Nicky Nieves

Personal information
- Born: October 6, 1989 (age 36) The Bronx, New York City, New York, U.S
- Height: 5 ft 10 in (178 cm)

Sport
- Sport: Sitting volleyball

Medal record
Women's sitting volleyball
Representing the United States
Paralympic Games
| Gold medal – first place | 2016 Rio de Janeiro | Team |
| Gold medal – first place | 2024 Paris | Team |
World Championship
| Silver medal – second place | 2014 Elblag | Team |
| Silver medal – second place | 2018 Arnhem | Team |
| Bronze medal – third place | 2022 Sarajevo | Team |
Parapan American Games
| Gold medal – first place | 2015 Toronto | Team |
| Gold medal – first place | 2019 Lima | Team |

= Nicky Nieves =

American sitting volleyball player (born 1989)
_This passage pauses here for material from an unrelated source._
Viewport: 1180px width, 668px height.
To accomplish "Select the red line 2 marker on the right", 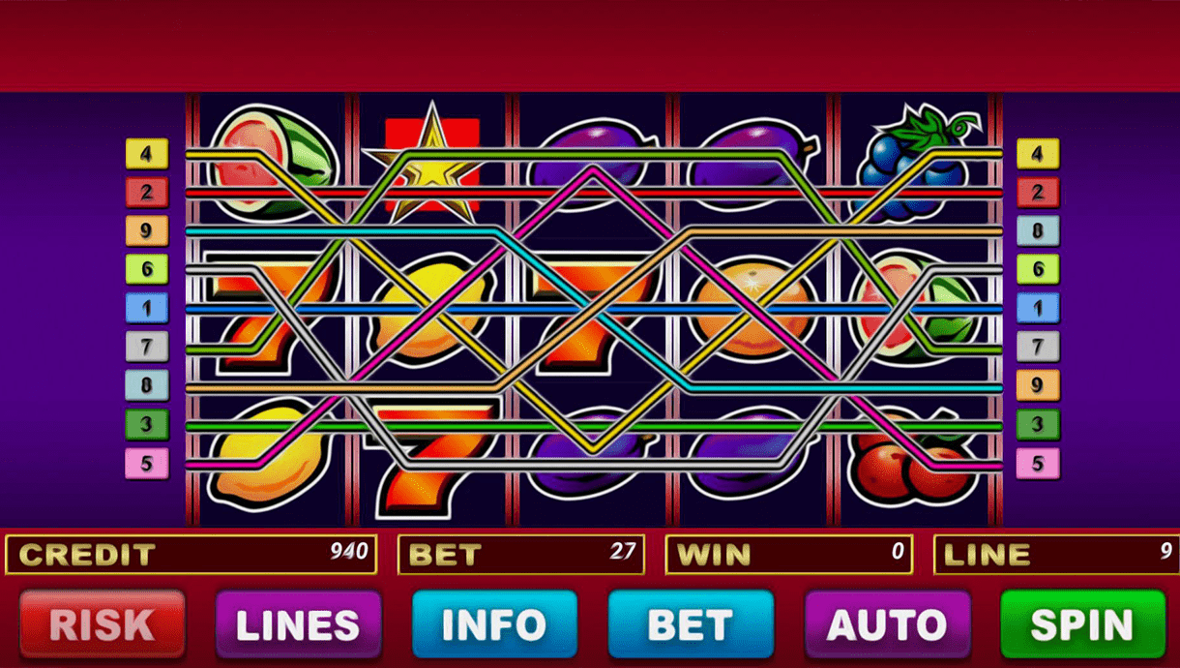I will (1037, 192).
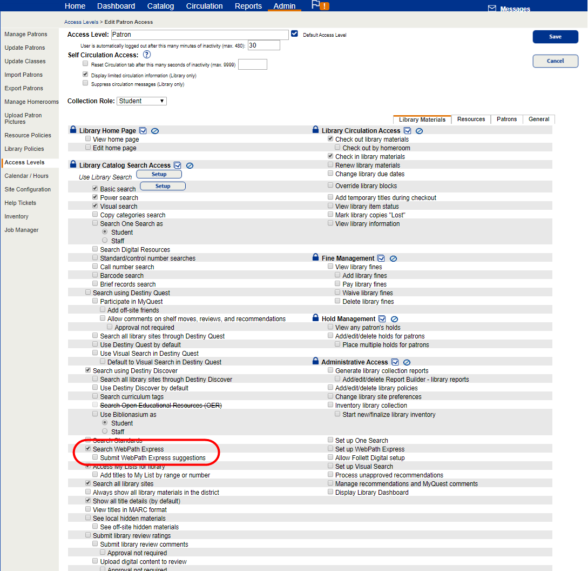
Task: Enable the Renew library materials checkbox
Action: click(330, 165)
Nicole Nieves (born October 6, 1989) is an American sitting volleyball player. She is a member of the United States women's national sitting volleyball team, with whom she won two gold medals at Parapan American Games, gold at the Summer Paralympics, and three medals at the World Para Volleyball Championships.

==Early life and education==
Nicole Nieves was in New York City borough of the Bronx, on October 6, 1989, having no left hand since birth. She attended the Queens College, City University of New York where studied speech pathology.

==Career==
Nieves competed at the World Para Volleyball Championship for the first time in June 2014, at which she and Kaleo Kanahele Maclay each scored 7 points in a match against China. The Team USA scored 23-25, 25-22, 19-25, 25-21, 17-15 as overall victory. Her team would also win silver in the tournament, which was her first. She was also called up to the 2018 World Championship and won her second silver medal in 2018. She again competed at the World Championship in 2022, where she won a bronze medal.

Nieves also represented the United States at the Parapan American Games, first in the 2015 edition and won a gold medal. She again represented the United States at the 2019 Parapan American Games and won a gold medal.

Nieves represented the United States at the 2016 Summer Paralympics in sitting volleyball and won a gold medal. On July 10, 2024, after an eight year absence, she was named to Team USA's roster to compete at the 2024 Summer Paralympics. Along with wheelchair basketball player Steve Serio, she served as one of two flag bearers for Team USA at the 2024 Summer Paralympics opening ceremony.